August 3, 2006
by Canadian Architect
The works of Italian photographer Luisa Lambri and Brazilian sculptor Ernesto Neto, two artists exploring the possibilities of minimal forms in space, are featured in this exhibition at Pittsburgh’s Carnegie Museum of Art from August 12-November 12, 2006.
Luisa Lambri uses photography to investigate the relationship between subjective experience and architectural space. She photographs decidedly non-iconic views of the interiors of well-known modern architectural structures, focusing on the idiosyncratic qualities of seemingly insignificant aspects of the interiors to convey that our experience of perceived space is personal and interpretive. On view in this exhibition are a series of luminous and minimal photographs of a shuttered window taken by Lambri in the home of Mexican architect Luis Barragn. She shot the images at different times during the course of a single day. Shown in series, Lambri’s photographs document subtle differences in light and shadow and create an experience for the viewer of an ephemeral, dreamlike space. In addition to a selection of five photographs from her recent Barragn series, the exhibition features four earlier photographs devoted to the designs of Brazilian architect Oscar Niemeyer.

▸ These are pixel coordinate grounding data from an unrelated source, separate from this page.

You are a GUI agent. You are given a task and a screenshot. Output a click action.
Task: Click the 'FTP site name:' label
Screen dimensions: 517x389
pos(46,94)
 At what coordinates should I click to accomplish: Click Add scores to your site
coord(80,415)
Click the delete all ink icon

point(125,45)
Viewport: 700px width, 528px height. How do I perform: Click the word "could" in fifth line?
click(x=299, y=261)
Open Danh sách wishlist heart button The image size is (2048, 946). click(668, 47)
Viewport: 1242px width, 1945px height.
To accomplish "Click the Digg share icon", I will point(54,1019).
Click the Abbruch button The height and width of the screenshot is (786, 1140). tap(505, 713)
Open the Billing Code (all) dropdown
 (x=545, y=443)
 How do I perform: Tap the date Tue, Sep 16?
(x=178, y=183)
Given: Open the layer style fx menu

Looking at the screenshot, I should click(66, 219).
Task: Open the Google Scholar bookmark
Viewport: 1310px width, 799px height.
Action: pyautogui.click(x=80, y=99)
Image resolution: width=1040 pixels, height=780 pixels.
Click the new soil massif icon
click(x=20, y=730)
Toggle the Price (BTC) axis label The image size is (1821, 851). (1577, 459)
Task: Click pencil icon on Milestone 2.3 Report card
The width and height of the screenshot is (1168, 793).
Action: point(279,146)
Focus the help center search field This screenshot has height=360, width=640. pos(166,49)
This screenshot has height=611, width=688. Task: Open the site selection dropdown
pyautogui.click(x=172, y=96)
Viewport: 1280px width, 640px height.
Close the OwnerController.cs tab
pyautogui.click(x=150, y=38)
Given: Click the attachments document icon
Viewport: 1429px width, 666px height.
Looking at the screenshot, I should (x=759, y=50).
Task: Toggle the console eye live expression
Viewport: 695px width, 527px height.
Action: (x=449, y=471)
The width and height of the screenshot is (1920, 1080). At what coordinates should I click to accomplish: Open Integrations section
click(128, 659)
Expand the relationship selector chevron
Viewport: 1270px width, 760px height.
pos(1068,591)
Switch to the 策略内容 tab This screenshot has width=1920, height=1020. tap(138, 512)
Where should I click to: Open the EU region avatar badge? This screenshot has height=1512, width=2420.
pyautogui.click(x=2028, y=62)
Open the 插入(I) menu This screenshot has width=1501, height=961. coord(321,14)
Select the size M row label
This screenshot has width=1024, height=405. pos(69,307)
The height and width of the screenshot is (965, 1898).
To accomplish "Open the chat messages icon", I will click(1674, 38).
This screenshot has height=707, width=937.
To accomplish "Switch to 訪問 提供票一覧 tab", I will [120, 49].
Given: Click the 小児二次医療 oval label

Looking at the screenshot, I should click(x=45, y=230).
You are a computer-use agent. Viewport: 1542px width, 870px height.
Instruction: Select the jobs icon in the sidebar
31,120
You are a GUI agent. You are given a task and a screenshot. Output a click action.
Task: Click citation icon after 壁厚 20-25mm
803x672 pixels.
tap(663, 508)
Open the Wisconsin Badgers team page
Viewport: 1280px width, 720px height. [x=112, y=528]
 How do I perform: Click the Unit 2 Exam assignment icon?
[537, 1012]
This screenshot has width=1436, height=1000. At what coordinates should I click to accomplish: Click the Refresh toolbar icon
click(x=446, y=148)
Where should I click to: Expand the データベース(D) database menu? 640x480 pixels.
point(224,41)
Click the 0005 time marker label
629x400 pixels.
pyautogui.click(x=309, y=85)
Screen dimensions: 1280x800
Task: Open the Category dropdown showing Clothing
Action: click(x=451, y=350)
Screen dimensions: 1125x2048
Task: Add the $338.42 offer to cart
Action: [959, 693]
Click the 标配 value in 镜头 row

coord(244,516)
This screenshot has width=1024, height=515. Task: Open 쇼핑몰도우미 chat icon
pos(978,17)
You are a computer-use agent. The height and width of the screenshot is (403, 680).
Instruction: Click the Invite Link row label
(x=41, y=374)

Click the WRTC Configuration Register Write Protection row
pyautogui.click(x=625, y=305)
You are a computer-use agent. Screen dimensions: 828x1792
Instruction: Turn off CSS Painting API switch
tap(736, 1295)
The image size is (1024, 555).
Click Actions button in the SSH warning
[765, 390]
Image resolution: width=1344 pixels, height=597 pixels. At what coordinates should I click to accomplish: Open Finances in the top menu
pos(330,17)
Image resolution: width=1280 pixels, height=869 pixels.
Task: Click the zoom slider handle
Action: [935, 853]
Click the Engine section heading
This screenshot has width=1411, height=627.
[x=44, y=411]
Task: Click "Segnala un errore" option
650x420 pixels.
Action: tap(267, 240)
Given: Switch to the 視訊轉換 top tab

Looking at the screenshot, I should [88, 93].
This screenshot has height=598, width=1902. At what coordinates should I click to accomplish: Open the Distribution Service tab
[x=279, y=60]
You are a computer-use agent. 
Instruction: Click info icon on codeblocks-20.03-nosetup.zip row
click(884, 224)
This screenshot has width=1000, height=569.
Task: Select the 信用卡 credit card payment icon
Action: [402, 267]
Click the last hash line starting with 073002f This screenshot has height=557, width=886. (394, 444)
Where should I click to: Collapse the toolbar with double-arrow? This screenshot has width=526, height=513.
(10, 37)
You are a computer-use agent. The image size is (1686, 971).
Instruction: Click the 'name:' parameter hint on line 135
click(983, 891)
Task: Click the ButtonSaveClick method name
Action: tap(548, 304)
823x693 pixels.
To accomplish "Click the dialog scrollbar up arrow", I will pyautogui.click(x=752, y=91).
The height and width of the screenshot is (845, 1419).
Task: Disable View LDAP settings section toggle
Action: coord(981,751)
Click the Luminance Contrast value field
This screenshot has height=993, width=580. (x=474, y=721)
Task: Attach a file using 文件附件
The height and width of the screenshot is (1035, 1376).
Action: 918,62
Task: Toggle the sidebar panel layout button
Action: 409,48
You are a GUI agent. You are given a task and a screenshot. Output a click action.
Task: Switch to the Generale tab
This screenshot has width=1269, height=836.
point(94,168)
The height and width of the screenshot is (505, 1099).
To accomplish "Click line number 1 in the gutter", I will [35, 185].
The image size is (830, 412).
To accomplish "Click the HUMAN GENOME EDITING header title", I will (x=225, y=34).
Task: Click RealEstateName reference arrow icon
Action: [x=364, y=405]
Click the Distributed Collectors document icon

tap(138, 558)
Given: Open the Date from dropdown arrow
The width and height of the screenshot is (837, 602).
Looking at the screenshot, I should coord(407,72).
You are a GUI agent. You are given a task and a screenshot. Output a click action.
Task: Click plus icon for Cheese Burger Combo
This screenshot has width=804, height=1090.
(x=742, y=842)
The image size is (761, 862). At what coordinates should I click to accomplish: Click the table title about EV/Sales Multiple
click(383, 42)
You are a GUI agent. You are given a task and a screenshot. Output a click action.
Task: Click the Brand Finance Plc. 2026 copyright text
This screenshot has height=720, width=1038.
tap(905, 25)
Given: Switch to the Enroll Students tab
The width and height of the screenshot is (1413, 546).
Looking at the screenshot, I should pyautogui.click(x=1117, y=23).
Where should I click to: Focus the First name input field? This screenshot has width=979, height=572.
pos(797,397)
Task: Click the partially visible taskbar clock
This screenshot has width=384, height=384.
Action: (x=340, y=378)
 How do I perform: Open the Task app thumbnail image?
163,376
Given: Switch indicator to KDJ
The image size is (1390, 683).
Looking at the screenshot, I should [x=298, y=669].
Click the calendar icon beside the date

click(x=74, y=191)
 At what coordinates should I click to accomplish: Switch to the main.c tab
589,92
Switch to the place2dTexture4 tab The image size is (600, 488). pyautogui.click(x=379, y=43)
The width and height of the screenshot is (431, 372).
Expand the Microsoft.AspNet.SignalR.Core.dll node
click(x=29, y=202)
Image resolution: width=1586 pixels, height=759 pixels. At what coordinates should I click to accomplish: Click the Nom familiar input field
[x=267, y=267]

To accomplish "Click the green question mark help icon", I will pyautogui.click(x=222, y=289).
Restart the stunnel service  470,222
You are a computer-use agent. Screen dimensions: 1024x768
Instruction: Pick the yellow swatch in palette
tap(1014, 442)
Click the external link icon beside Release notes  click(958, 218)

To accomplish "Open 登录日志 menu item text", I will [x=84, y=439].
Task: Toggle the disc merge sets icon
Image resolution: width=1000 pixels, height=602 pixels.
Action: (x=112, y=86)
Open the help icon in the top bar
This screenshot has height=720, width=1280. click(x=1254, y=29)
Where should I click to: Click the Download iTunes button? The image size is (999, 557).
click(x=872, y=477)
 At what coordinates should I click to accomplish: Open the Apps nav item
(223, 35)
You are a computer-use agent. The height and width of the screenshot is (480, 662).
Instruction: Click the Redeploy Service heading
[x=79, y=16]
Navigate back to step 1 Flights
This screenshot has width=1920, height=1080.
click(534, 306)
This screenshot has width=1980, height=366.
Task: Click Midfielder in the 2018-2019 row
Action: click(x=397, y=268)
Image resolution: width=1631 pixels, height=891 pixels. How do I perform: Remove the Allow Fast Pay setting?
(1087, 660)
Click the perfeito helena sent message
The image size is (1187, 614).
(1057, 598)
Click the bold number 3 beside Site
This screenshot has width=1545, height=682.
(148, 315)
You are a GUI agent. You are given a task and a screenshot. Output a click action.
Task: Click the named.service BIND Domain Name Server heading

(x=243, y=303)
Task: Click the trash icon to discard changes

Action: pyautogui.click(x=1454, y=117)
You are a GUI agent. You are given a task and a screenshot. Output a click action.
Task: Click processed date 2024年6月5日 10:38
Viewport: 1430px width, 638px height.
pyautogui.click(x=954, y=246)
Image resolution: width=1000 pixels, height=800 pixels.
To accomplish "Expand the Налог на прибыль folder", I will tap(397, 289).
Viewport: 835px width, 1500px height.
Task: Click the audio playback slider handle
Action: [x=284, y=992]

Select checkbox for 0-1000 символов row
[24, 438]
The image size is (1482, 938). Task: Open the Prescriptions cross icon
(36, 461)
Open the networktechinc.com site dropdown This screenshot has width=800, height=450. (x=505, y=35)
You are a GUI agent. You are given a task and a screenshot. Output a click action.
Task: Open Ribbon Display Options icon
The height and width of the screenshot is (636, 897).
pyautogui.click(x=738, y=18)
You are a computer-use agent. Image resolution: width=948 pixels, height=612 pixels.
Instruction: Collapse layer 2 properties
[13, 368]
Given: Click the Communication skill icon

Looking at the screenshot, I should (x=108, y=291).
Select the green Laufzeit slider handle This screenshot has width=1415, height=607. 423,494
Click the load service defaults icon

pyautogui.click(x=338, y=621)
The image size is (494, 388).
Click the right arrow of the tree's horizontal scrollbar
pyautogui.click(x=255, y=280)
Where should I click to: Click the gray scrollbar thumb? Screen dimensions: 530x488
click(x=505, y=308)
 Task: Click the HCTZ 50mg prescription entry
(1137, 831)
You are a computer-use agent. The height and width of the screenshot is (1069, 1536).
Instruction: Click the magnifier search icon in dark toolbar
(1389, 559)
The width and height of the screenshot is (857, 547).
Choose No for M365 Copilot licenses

“Lambri takes a poetic and subjective approach to architectural space rather than an analytical and objective one,” says Douglas Fogle. “In the Barragn series, it is as if the viewer becomes another Alice just before stepping through the looking glass.”
Brazilian artist Ernesto Neto explores the corporeal, sensual, and tactile possibilities of sculpture through translucent fabric forms that are often anchored by bundles of aromatic herbs and spices. His biomorphic sculptural environments challenge the somatic separation of subject (the viewer) and object (the art work).
“Entering one of Neto’s environments is a little like walking into the interior of a body in a science fiction fantasy,” says Fogle. “His works are both alien landscapes and familiar terrain.”
Neto’s Okitimanaia Ogu (2000), was purchased by Carnegie Museum of Art for its collection in 2001. It is a room-sized suspended sculptural form with bulbous appendages weighted down by large quantities of pungent turmeric, clove, and annatto. This is the first time the work has been on view at the museum.
“It might seem odd to bring together two artists working in such divergent media,” says Fogle. “On closer examination, however, it is apparent that both artists share a near obsession with the subjective, phenomenological experience of space and our own perceptual relationships with the world at large.”